Si potrebbe ipotizzare che il messaggio sia stato inviato da un indirizzo universitario con dominio @unict.it. In quel caso, come avviene nelle email istituzionali dell’Università di Catania (immagine a fianco), è ben visibile l’origine dell’email dai server di posta dell’università (mailgw.unict.it e IP 151.97.0.51). Ma Daniele Di Maria la sua email elettorale l’ha mandata dal suo indirizzo personale di Hotmail. Impossibile anche che il ragazzo, dalla sua casella di posta, abbia comunque utilizzato il server di posta in uscita dell’Università di Catania con delle particolari impostazioni. «Teoricamente, utilizzando un client di posta come outlook è possibile scegliere quale server SMTP utilizzare per l’invio della posta. Ma solo se questo server è impostato per autorizzare questa operazione», spiegano i nostri esperti. La presenza di stringenti richieste d’accesso per il personale non autorizzato escluderebbe però anche questa ipotesi. Senza dimenticare che, come si vede dal codice, l’email elettorale è comunque partita dai server Hotmail. E si ritorna alla seconda domanda: come ha fatto il figlio della Grassi ad accedere a quegli indirizzi?

L’ipotesi che gli esperti ritengono più fondata è anche la più compromettente. E di certo non rientra nella ragazzata con cui il Rettore liquida la vicenda che ha già interessato la polizia postale. Per capire come possono essere andate le cose, però, occorre spiegare come funziona il sistema di gestione del database di indirizzi di studenti e docenti da parte di Unict. Chiunque voglia mandare una comunicazione all’intera mailing list d’ateneo o anche solo a una sua parte, deve rivolgersi all’amministrazione centrale. L’invio ai numerosi destinatari avviene attraverso un unico indirizzo creato appositamente dai tecnici d’ateneo: basta che delle persone autorizzate mandino una email dalla propria casella di posta a quell’indirizzo, perché automaticamente venga girata a tutti gli iscritti in quel database. Nel caso del Mailgate d’ateneo le cose potrebbero essere andate proprio così.

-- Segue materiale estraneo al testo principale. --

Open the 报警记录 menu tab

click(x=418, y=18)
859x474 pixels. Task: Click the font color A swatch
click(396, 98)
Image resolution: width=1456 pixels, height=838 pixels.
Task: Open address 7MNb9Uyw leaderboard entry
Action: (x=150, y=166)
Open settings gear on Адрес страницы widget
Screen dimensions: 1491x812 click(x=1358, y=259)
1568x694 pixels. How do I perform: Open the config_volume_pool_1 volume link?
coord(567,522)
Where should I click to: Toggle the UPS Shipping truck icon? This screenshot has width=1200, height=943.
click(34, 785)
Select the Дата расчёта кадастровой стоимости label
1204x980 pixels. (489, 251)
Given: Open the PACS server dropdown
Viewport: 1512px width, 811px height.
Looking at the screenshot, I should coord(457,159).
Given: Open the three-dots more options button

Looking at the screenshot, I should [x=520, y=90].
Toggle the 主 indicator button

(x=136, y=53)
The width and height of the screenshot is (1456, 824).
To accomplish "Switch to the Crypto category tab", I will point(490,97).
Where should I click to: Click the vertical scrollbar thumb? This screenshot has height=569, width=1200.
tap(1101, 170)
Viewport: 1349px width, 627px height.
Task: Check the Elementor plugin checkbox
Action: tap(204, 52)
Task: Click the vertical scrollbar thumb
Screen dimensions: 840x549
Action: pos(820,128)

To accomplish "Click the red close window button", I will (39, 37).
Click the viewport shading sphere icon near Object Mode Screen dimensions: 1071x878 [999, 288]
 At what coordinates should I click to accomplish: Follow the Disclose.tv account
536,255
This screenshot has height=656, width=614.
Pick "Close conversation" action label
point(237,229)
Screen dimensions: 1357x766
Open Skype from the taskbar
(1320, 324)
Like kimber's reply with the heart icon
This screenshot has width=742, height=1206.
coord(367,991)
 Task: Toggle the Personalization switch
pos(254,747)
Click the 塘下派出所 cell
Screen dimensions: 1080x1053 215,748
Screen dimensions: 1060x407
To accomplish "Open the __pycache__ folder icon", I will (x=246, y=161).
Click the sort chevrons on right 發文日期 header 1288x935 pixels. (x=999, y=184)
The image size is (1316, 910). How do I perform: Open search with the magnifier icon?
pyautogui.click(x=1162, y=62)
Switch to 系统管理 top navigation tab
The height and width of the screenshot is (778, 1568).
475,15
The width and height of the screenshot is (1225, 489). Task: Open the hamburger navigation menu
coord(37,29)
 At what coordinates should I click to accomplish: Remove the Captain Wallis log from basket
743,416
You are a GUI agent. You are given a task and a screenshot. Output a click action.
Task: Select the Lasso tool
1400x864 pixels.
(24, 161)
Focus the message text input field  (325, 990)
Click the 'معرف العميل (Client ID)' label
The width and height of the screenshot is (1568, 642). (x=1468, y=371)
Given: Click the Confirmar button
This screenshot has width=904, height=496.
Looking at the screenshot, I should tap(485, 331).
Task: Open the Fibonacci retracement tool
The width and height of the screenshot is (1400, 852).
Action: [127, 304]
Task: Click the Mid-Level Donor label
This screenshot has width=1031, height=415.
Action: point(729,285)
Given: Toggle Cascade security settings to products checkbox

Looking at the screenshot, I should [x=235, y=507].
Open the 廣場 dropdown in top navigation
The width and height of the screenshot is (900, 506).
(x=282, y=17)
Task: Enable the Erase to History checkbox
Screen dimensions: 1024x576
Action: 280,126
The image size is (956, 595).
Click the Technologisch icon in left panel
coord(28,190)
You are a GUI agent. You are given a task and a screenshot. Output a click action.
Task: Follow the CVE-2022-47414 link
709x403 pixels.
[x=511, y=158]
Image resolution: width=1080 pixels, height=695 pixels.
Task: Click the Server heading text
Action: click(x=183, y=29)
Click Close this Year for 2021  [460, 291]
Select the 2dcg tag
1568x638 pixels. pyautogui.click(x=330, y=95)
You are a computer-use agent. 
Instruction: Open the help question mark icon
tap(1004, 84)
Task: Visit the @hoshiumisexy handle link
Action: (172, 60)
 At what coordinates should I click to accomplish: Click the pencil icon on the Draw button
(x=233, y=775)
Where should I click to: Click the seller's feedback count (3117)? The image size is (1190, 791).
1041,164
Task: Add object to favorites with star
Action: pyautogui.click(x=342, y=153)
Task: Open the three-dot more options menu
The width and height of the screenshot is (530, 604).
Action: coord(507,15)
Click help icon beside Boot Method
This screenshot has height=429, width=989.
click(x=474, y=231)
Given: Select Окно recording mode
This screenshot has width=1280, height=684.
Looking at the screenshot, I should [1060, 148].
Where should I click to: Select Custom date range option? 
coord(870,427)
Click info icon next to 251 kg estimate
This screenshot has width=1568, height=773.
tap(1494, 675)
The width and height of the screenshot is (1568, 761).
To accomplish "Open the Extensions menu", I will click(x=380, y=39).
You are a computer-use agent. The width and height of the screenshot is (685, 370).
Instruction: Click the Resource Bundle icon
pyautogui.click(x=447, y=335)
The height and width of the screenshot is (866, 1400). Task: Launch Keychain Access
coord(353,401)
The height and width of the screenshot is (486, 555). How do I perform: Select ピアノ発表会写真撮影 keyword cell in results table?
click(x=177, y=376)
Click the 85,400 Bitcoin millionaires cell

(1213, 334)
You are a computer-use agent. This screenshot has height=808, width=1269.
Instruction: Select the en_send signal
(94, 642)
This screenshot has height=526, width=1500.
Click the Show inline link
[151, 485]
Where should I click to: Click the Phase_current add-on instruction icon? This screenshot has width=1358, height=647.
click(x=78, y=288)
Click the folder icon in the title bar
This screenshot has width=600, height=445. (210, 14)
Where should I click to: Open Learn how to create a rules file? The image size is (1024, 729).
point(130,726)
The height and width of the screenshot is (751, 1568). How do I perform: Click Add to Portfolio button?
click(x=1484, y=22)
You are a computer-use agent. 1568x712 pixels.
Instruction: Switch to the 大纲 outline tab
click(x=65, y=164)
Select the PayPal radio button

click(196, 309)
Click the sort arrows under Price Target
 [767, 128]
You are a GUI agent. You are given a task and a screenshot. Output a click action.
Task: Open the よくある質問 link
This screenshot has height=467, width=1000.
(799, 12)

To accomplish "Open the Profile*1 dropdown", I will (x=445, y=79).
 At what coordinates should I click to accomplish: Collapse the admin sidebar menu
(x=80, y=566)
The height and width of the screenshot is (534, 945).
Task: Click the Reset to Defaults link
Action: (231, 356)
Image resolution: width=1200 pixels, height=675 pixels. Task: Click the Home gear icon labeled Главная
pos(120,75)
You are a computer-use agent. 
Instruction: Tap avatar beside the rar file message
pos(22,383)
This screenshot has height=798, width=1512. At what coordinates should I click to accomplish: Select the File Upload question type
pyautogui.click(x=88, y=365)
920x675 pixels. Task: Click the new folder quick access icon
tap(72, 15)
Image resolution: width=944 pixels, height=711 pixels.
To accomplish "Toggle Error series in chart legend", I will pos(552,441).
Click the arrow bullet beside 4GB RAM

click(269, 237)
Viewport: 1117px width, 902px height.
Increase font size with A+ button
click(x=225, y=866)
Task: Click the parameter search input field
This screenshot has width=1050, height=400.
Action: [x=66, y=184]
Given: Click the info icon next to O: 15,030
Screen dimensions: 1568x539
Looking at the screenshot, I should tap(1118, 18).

A dirlo è il codice del messaggio inviato dal figlio di Grassi e del dipendente del Rettorato. La sua email elettorale, inizialmente spedita dal server Hotmail, risulta poi rilanciata fino ai destinatari dai server Unict. Gli stessi visibili nei messaggi istituzionali dell’esempio appena sopra: mailgw.unict.it e IP 151.97.0.52. In mezzo, uno strano passaggio: l’indirizzo universitario che girerebbe il messaggio di Di Maria jr a tutti i colleghi non si vede. Probabilmente perché inserito tra i destinatari nascosti, ma non solo. A risultare è infatti un rimando a un gruppo Google: maillist@googlegroups.com. Nonostante il nome, il collegamento con l’Ateneo è però evidente dall’IP associato: sempre dell’università, 151.97.0.52. Resta da capire come un comune studente possa aver avuto accesso a questo indirizzo speciale di Unict e come la sua casella di posta possa essere abilitata a inviare il santino della bionda genitrice agli ignari studenti, i cui dati l’Università dovrebbe custodire con cura.